Task prompt:
Extract the listing below word for word, starting at its first line and ending at the line that contains "coord(50,36)".

Records to process:
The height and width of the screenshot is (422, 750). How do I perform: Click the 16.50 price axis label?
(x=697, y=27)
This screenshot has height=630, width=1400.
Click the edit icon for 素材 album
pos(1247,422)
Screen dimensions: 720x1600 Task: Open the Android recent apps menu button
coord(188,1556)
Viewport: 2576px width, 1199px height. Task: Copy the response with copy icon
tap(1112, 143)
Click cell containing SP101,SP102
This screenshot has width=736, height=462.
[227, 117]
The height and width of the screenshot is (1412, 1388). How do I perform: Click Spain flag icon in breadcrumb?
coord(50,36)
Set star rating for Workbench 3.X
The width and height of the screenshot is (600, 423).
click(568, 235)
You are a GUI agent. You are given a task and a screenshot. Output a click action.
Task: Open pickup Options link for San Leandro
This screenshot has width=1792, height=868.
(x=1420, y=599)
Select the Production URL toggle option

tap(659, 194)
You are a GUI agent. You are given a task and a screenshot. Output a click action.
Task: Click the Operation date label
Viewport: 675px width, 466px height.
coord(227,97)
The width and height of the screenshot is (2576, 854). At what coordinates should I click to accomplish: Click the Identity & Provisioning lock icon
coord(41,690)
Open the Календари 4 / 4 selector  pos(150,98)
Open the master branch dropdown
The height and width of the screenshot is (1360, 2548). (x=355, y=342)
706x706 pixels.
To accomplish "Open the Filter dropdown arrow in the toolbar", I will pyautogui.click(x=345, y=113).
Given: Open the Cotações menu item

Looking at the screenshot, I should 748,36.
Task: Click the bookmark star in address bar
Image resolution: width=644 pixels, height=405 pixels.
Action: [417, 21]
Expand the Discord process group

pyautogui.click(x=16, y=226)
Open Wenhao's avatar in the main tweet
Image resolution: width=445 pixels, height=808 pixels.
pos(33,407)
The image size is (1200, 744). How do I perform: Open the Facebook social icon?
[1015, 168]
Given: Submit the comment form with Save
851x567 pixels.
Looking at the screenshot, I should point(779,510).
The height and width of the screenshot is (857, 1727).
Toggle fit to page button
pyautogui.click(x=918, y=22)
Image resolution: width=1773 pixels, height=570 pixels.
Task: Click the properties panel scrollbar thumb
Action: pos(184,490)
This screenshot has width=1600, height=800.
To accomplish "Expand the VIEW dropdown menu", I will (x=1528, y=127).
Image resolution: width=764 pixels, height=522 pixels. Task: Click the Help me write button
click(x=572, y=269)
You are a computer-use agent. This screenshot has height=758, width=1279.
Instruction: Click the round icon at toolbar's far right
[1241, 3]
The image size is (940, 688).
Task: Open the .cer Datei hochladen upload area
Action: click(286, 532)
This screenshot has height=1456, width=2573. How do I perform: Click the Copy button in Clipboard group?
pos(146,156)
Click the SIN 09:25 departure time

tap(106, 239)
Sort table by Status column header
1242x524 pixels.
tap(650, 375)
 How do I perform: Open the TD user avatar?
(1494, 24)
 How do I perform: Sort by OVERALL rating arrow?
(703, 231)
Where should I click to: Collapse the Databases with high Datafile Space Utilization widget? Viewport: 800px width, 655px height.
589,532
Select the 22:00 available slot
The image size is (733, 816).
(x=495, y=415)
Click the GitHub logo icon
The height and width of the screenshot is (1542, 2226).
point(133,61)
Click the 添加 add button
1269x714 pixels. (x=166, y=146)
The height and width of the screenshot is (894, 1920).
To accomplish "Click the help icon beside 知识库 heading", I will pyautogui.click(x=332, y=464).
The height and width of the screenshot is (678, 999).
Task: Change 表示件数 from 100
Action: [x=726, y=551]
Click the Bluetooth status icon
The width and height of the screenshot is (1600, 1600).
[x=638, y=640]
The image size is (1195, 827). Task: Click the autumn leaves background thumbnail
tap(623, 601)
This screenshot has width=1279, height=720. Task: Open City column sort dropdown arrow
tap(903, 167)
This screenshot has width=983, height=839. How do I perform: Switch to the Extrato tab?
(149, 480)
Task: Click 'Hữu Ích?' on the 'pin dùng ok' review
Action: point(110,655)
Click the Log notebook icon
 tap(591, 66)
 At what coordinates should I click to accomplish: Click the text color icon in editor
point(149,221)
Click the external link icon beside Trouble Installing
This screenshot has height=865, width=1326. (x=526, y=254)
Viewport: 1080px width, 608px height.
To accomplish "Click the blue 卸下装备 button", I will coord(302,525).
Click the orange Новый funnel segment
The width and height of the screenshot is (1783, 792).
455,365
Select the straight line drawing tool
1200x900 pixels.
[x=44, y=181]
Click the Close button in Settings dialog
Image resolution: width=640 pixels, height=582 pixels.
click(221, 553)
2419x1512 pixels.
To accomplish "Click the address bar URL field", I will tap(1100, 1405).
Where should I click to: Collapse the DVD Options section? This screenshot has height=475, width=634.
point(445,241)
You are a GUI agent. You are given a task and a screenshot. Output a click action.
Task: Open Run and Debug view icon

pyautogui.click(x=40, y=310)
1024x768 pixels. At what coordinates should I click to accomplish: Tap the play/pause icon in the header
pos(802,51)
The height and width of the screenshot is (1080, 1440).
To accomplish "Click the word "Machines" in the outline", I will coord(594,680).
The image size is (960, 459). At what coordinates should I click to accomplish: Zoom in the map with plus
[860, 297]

Exercise output:
The height and width of the screenshot is (422, 750). How do I perform: Click the 16.50 price axis label?
(x=697, y=27)
This screenshot has height=630, width=1400.
Click the edit icon for 素材 album
pos(1247,422)
Screen dimensions: 720x1600 Task: Open the Android recent apps menu button
coord(188,1556)
Viewport: 2576px width, 1199px height. Task: Copy the response with copy icon
tap(1112, 143)
Click cell containing SP101,SP102
This screenshot has width=736, height=462.
[227, 117]
The height and width of the screenshot is (1412, 1388). How do I perform: Click Spain flag icon in breadcrumb?
coord(50,36)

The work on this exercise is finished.